Dr. Andrew Wheatley, Jamaica’s Minister with oversight for science, technology and special projects, outlined the full scope of the government’s response during an address to the House of Representatives on Tuesday, as part of the body’s annual sectoral debate. Central to the new plan is the creation of the National Cybersecurity Coordination and Assurance Council (NCCAC), a time-bound central authority embedded within the Office of the Prime Minister that will operate with a 24-month mandate, reporting to the Prime Minister through Wheatley.
Wheatley emphasized that the new body is not intended to expand government bureaucracy, but to act as a unifying engine to align existing national cybersecurity resources. “Its specific mandate is to take every cybersecurity asset Jamaica already possesses — every standard, every plan, every unit, every dollar of investment — and convert them into a coordinated, accountable, measurable national capability,” he explained to lawmakers.
Foundational work on the new national Cybersecurity Act is already complete, with a full legislative drafting matrix finalized in July 2024 as part of preparations for a multi-million dollar investment programme backed by the Inter-American Development Bank (IDB) and the United States Agency for International Development (USAID). Under the government’s rolling implementation timeline, a full policy and legislative gap assessment will be wrapped up within the first four months of the new governance framework, with final drafting instructions completed by month six. Cabinet is scheduled to receive the full legislative package for review between months nine and 12.
Once enacted, the new law will formally codify the existence of the National Cybersecurity Directorate, enshrining Jamaica’s permanent cybersecurity authority in statute. This legal foundation ensures that “no future change in Administration can quietly dismantle” the country’s core cyber defense infrastructure, Wheatley noted. The legislation will also introduce a formal regulatory framework for identifying and protecting critical information infrastructure — the digital systems whose disruption would cause catastrophic harm to core national functions including energy distribution, banking, telecommunications, public health services and government operations.
Key provisions of the new law will require all regulated sectors to meet mandatory minimum cybersecurity standards, grant the directorate enforcement authority to ensure compliance, mandate timely reporting of cyber incidents, establish rules for responsible disclosure of system vulnerabilities, and formalize regulation for private cybersecurity service providers operating within Jamaica’s borders.

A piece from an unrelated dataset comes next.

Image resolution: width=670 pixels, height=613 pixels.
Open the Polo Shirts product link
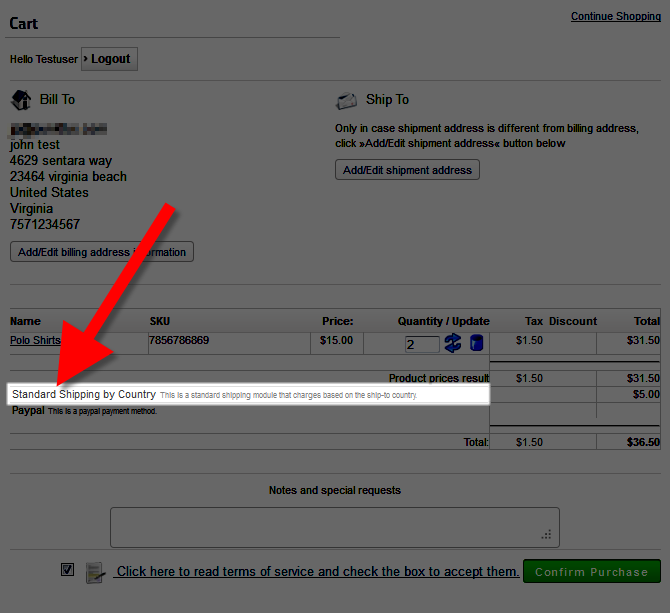pyautogui.click(x=35, y=340)
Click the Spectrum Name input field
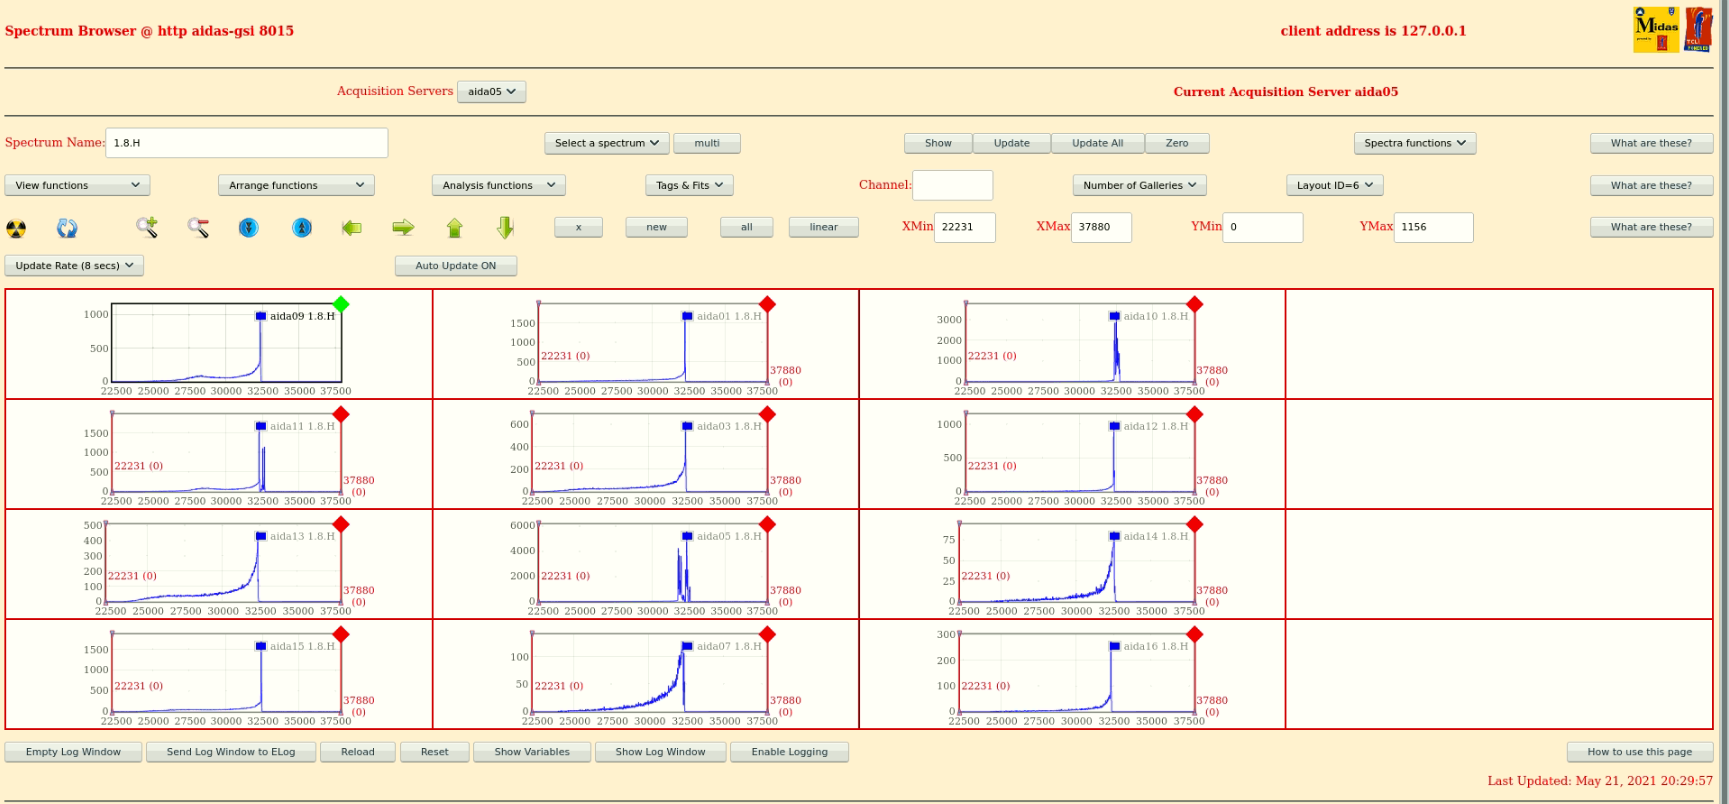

The urgency of the reforms is underscored by long-standing gaps in Jamaica’s cyber maturity. A 2012 national assessment rated the country’s cyber defense capacity at just 40% of the maximum benchmark score, a stark contrast to the 70% score achieved by the region’s leading cyber-secure nation. “The gap is real, it is structural and it must be closed,” Wheatley told the House.
In recent years, the government has already laid critical groundwork for the overhaul: the Jamaica Cyber Security Standards Framework is complete, the National Cyber Instant Response Plan has undergone successful testing and is ready for deployment, and US$10 million in funding has been secured through the IDB- and USAID-backed Strengthening Cyber Security in Jamaica Project. The initiative is formally approved and will roll out through 2029.
With the expiration of the 2021-2025 National Cyber Security Strategy, the government is preparing to launch its third iteration of the national strategy, replacing the outgoing plan that succeeded the 2015 framework and “has served Jamaica well,” according to Wheatley. The original five-pillar structure focused on protection, deterrence, capacity building, cross-sector partnership and governance, but the evolving threat landscape demands a revised approach.
“Artificial intelligence is now being weaponised by attackers; supply chain compromise has become the primary concern of large organisations globally; critical information infrastructure protection has moved from aspiration to operational necessity,” Wheatley said. He also highlighted that extreme weather events like Hurricane Melissa have made clear that cybersecurity and national disaster resilience are inextricably linked, not separate policy areas.
Closing his address, Wheatley assured lawmakers that Jamaica is on track to launch its third national cybersecurity strategy built on stronger institutional foundations, clearer governance structures, and anchored by a permanent, statutory national cybersecurity directorate leading the country’s defense against growing digital threats.